**What is being asked**
Repeat every line below exactly as it reads.
[Data listing Boundary: Start]
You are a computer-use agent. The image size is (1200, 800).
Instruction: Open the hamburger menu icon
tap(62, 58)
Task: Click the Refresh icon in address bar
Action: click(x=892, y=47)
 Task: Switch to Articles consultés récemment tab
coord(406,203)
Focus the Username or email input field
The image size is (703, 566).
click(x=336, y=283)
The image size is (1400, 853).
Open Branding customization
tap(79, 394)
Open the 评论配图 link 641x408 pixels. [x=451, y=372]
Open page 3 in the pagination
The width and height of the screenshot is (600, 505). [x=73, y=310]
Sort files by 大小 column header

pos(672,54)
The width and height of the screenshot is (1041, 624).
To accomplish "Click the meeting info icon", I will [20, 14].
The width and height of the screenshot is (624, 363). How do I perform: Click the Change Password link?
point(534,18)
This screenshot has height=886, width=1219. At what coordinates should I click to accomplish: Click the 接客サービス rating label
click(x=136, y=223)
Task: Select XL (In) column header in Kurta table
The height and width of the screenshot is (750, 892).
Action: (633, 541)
[Data listing Boundary: End]
**Worked solution**
You are a computer-use agent. The image size is (1200, 800).
Instruction: Open the hamburger menu icon
tap(62, 58)
Task: Click the Refresh icon in address bar
Action: click(x=892, y=47)
 Task: Switch to Articles consultés récemment tab
coord(406,203)
Focus the Username or email input field
The image size is (703, 566).
click(x=336, y=283)
The image size is (1400, 853).
Open Branding customization
tap(79, 394)
Open the 评论配图 link 641x408 pixels. [x=451, y=372]
Open page 3 in the pagination
The width and height of the screenshot is (600, 505). [x=73, y=310]
Sort files by 大小 column header

pos(672,54)
The width and height of the screenshot is (1041, 624).
To accomplish "Click the meeting info icon", I will [20, 14].
The width and height of the screenshot is (624, 363). How do I perform: Click the Change Password link?
point(534,18)
This screenshot has height=886, width=1219. At what coordinates should I click to accomplish: Click the 接客サービス rating label
click(x=136, y=223)
Task: Select XL (In) column header in Kurta table
The height and width of the screenshot is (750, 892).
Action: (633, 541)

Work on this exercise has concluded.